À l’aube de la nouvelle année et à la lumière de mes longues heures passées sur l’internet, j’ai dressé une liste de cinq tendances web à suivre cette année.

Après l’engouement pour l’IA, la fatigue

Depuis l’arrivée fracassante de ChatGPT dans la sphère publique, l’intelligence artificielle est sur toutes les lèvres, tous les écrans. Or, malgré les grandes promesses que renferme l’IA, tout porte à croire que la vie synthétique est loin d’être à nos portes. Un peu plus d’un an après la sortie de l’agent conversationnel d’OpenAI, notre engouement pour les grands modèles de langage ou les générateurs d’images est porté à s’essouffler.
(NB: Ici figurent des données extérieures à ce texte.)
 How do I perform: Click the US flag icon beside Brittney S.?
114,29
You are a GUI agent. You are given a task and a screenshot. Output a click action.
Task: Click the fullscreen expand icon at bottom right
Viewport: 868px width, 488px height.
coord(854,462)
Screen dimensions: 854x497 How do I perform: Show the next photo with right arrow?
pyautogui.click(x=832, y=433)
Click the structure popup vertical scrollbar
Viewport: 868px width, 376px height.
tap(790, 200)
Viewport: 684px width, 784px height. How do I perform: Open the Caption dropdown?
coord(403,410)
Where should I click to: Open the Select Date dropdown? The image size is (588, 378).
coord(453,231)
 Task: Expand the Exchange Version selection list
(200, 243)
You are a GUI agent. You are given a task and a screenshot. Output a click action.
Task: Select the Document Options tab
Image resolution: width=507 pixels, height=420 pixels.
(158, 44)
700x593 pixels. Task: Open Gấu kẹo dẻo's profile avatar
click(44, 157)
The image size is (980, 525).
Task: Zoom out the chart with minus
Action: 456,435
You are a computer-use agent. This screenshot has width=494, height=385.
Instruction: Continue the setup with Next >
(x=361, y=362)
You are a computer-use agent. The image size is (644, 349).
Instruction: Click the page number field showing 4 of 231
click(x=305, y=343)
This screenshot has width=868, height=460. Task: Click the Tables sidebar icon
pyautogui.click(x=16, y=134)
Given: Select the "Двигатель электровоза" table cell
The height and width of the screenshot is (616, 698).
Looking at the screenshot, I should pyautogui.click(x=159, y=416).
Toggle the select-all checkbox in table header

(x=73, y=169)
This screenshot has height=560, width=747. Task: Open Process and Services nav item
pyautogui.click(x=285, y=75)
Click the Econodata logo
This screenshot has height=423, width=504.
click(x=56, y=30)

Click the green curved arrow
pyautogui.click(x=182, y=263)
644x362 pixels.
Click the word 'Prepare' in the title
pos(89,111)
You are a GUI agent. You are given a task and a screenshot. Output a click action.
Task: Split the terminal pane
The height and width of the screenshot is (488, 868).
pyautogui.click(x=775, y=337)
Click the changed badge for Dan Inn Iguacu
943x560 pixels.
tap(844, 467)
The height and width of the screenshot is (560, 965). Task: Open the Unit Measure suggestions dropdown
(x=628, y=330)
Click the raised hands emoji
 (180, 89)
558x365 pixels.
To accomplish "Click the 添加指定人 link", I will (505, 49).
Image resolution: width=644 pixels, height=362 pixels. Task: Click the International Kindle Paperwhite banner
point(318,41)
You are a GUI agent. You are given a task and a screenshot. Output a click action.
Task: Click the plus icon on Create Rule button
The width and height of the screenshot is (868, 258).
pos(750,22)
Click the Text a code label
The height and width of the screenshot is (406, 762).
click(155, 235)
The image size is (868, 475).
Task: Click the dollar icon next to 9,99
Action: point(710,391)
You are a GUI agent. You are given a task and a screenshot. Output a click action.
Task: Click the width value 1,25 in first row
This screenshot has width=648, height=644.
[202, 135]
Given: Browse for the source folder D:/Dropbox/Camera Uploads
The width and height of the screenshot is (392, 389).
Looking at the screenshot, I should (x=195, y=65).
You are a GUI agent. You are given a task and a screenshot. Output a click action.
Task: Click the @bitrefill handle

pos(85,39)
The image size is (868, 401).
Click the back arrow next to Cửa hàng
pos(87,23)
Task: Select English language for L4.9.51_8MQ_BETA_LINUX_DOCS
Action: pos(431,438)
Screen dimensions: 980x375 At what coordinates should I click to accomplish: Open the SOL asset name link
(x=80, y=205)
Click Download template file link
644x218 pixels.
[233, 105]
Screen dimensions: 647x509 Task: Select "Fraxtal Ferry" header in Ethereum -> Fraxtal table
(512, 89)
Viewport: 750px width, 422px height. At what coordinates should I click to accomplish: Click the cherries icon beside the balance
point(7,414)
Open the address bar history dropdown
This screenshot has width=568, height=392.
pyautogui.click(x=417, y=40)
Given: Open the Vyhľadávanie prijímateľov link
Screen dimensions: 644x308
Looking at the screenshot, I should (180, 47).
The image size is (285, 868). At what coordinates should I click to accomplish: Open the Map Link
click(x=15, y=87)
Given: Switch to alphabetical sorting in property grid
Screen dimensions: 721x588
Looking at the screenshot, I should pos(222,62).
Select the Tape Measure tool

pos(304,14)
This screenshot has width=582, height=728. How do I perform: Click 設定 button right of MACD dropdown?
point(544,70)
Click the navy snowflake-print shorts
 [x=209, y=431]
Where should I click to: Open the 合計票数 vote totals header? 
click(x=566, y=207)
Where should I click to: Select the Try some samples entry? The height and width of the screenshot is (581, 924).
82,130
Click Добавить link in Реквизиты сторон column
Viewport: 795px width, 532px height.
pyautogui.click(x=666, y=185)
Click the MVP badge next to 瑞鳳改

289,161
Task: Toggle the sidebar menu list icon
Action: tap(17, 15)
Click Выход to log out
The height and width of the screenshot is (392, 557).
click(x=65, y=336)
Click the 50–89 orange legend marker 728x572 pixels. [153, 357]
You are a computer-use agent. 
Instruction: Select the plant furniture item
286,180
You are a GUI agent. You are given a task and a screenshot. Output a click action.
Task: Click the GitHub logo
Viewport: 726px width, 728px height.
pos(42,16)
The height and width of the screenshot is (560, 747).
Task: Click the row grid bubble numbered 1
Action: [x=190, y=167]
Certes, on est désormais en mesure de produire une infinité de deepfakes et de générer des textes plausibles et truffés de faussetés, mais on peine encore à voir se matérialiser ce qu’on appelle « l’intelligence artificielle générale ».

Le terme « intelligence artificielle » a d’ailleurs toujours désigné un idéal plutôt qu’une réalité. En replaçant l’IA dans son contexte historique, on remarque qu’elle a traversé plusieurs périodes de désintérêt répétitives qui ont forcé les chercheurs à favoriser d’autres termes pour décrire leurs activités et s’attirer du financement : apprentissage automatique, par exemple, ou encore informatique. Si la révolution annoncée n’a pas eu lieu, on constate cependant que les technologies d’IA déployées à ce jour contribuent à creuser les inégalités sociales, comme la technologie est mise au service d’un système économique qui favorise les clivages. C’est peut-être de ça qu’il faut s’inquiéter, et non d’une potentielle extinction humaine.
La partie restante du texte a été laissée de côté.